Featured Report: LIBOR’s Long Goodbye
To date, transition has been slower than regulators would like, and considerable uncertainty still exists (and may well remain for some time). Time is growing shorter until the end of 2021, yet a large number of legacy contracts still refer to LIBOR, and new LIBOR contracts are still being written, in each case that mature after 2021. The official sector of regulators and central banks continues to stress the need to develop robust alternative reference rates and robust contractual fallbacks in the event that LIBOR were to cease or become unrepresentative of underlying financial reality, and to transition to such alternative rates. Despite the uncertainty that exists, the FCA has reiterated firmly that the end-2021 deadline remains in effect.

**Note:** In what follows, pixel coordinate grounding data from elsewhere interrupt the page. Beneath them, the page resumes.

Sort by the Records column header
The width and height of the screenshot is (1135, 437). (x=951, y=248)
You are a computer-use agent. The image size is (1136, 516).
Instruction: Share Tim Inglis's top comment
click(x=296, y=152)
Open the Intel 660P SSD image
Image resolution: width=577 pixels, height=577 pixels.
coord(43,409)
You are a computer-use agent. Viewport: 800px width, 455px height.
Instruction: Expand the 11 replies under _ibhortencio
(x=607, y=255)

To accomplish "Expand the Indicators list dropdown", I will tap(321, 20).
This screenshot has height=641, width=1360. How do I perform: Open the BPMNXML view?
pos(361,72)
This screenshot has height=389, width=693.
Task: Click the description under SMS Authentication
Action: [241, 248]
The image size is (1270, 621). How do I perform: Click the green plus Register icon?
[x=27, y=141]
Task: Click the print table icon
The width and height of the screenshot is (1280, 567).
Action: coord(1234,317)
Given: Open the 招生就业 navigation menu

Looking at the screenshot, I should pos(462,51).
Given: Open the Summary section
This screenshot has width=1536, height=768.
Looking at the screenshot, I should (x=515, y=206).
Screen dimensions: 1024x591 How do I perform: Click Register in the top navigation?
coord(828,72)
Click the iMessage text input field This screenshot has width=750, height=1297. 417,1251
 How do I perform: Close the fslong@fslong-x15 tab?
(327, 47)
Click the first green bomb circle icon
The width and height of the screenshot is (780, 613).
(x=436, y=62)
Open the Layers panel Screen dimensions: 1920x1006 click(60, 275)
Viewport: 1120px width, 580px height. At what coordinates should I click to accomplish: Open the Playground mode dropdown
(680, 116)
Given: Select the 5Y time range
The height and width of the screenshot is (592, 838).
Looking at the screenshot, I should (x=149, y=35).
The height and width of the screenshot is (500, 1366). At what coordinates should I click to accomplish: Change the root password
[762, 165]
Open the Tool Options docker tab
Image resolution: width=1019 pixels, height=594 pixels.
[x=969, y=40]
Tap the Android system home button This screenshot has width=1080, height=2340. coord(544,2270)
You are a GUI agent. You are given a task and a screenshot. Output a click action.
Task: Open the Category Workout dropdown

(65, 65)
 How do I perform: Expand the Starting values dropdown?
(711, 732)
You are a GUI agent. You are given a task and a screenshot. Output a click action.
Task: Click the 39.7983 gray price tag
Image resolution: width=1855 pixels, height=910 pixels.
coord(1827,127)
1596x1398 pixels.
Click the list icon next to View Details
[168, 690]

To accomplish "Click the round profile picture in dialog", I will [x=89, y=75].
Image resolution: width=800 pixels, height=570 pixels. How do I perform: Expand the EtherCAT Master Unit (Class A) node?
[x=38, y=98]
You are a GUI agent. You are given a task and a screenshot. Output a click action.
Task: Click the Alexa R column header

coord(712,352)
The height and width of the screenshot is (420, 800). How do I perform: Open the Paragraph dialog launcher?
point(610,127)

This report assesses the state of readiness for transition from LIBOR (and other interbank offered rates (IBORs)) to alternative interest rates in the jurisdictions of each LIBOR currency (and select other jurisdictions) with respect to derivatives, loans, bonds and securitizations. We have also produced a matrix showing an assessment of readiness for transition by currency and product type. For a print-friendly version of this report, please click here, and for the matrix please click here.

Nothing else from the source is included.